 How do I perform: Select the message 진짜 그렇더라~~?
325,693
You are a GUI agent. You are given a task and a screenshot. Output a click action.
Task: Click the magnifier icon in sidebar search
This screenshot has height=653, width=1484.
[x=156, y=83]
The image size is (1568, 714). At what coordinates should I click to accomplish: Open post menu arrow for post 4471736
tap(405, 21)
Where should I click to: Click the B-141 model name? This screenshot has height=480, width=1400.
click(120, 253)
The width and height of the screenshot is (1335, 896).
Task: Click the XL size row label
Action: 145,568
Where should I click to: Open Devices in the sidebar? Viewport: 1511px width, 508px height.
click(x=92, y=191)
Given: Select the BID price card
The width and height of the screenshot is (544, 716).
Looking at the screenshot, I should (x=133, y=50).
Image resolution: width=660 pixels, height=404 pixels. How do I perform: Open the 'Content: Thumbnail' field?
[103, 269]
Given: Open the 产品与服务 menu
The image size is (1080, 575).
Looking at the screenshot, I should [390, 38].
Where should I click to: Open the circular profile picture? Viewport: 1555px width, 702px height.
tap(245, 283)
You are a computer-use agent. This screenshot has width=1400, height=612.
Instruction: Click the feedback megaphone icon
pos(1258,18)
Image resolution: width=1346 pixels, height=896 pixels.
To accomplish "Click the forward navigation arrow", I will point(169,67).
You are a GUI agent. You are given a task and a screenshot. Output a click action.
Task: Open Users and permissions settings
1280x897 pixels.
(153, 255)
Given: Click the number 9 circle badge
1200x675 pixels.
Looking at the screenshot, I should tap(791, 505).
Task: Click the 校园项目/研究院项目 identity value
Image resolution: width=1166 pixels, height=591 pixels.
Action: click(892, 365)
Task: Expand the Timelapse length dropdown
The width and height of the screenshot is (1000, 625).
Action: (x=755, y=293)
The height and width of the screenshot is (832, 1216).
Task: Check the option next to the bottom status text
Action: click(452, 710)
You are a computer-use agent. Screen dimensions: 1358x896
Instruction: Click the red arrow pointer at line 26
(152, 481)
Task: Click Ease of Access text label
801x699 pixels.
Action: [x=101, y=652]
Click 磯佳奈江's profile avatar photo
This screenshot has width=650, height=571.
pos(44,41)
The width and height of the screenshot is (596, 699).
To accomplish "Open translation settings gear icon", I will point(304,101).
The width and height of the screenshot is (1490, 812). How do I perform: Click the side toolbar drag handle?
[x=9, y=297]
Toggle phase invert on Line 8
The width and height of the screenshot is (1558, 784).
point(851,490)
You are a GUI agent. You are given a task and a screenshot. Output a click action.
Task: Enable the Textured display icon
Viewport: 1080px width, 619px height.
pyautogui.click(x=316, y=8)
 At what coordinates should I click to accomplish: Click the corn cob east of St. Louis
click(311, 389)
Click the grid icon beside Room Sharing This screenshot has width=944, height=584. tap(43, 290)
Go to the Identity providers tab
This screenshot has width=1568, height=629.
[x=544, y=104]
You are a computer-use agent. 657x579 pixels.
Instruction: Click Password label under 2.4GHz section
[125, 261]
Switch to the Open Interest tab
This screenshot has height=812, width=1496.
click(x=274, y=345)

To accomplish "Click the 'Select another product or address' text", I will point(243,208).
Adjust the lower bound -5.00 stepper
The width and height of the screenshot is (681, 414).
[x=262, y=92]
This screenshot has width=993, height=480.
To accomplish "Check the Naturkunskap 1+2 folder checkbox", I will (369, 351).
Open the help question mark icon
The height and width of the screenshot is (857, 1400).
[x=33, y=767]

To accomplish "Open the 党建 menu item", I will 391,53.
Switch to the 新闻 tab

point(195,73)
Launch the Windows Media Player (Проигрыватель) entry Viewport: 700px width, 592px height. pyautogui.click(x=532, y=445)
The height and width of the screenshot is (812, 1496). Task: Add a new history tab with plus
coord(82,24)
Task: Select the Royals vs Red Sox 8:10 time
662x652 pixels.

» **INSTRUCTIONS TO FOLLOW**
Could you print every record above exactly as it appears?

» **RESPONSE FOR THIS EXERCISE**
 How do I perform: Select the message 진짜 그렇더라~~?
325,693
You are a GUI agent. You are given a task and a screenshot. Output a click action.
Task: Click the magnifier icon in sidebar search
This screenshot has height=653, width=1484.
[x=156, y=83]
The image size is (1568, 714). At what coordinates should I click to accomplish: Open post menu arrow for post 4471736
tap(405, 21)
Where should I click to: Click the B-141 model name? This screenshot has height=480, width=1400.
click(120, 253)
The width and height of the screenshot is (1335, 896).
Task: Click the XL size row label
Action: 145,568
Where should I click to: Open Devices in the sidebar? Viewport: 1511px width, 508px height.
click(x=92, y=191)
Given: Select the BID price card
The width and height of the screenshot is (544, 716).
Looking at the screenshot, I should (x=133, y=50).
Image resolution: width=660 pixels, height=404 pixels. How do I perform: Open the 'Content: Thumbnail' field?
[103, 269]
Given: Open the 产品与服务 menu
The image size is (1080, 575).
Looking at the screenshot, I should [390, 38].
Where should I click to: Open the circular profile picture? Viewport: 1555px width, 702px height.
tap(245, 283)
You are a computer-use agent. This screenshot has width=1400, height=612.
Instruction: Click the feedback megaphone icon
pos(1258,18)
Image resolution: width=1346 pixels, height=896 pixels.
To accomplish "Click the forward navigation arrow", I will point(169,67).
You are a GUI agent. You are given a task and a screenshot. Output a click action.
Task: Open Users and permissions settings
1280x897 pixels.
(153, 255)
Given: Click the number 9 circle badge
1200x675 pixels.
Looking at the screenshot, I should tap(791, 505).
Task: Click the 校园项目/研究院项目 identity value
Image resolution: width=1166 pixels, height=591 pixels.
Action: click(892, 365)
Task: Expand the Timelapse length dropdown
The width and height of the screenshot is (1000, 625).
Action: (x=755, y=293)
The height and width of the screenshot is (832, 1216).
Task: Check the option next to the bottom status text
Action: click(452, 710)
You are a computer-use agent. Screen dimensions: 1358x896
Instruction: Click the red arrow pointer at line 26
(152, 481)
Task: Click Ease of Access text label
801x699 pixels.
Action: [x=101, y=652]
Click 磯佳奈江's profile avatar photo
This screenshot has width=650, height=571.
pos(44,41)
The width and height of the screenshot is (596, 699).
To accomplish "Open translation settings gear icon", I will point(304,101).
The width and height of the screenshot is (1490, 812). How do I perform: Click the side toolbar drag handle?
[x=9, y=297]
Toggle phase invert on Line 8
The width and height of the screenshot is (1558, 784).
point(851,490)
You are a GUI agent. You are given a task and a screenshot. Output a click action.
Task: Enable the Textured display icon
Viewport: 1080px width, 619px height.
pyautogui.click(x=316, y=8)
 At what coordinates should I click to accomplish: Click the corn cob east of St. Louis
click(311, 389)
Click the grid icon beside Room Sharing This screenshot has width=944, height=584. tap(43, 290)
Go to the Identity providers tab
This screenshot has width=1568, height=629.
[x=544, y=104]
You are a computer-use agent. 657x579 pixels.
Instruction: Click Password label under 2.4GHz section
[125, 261]
Switch to the Open Interest tab
This screenshot has height=812, width=1496.
click(x=274, y=345)

To accomplish "Click the 'Select another product or address' text", I will point(243,208).
Adjust the lower bound -5.00 stepper
The width and height of the screenshot is (681, 414).
[x=262, y=92]
This screenshot has width=993, height=480.
To accomplish "Check the Naturkunskap 1+2 folder checkbox", I will (369, 351).
Open the help question mark icon
The height and width of the screenshot is (857, 1400).
[x=33, y=767]

To accomplish "Open the 党建 menu item", I will 391,53.
Switch to the 新闻 tab

point(195,73)
Launch the Windows Media Player (Проигрыватель) entry Viewport: 700px width, 592px height. pyautogui.click(x=532, y=445)
The height and width of the screenshot is (812, 1496). Task: Add a new history tab with plus
coord(82,24)
Task: Select the Royals vs Red Sox 8:10 time
662x652 pixels.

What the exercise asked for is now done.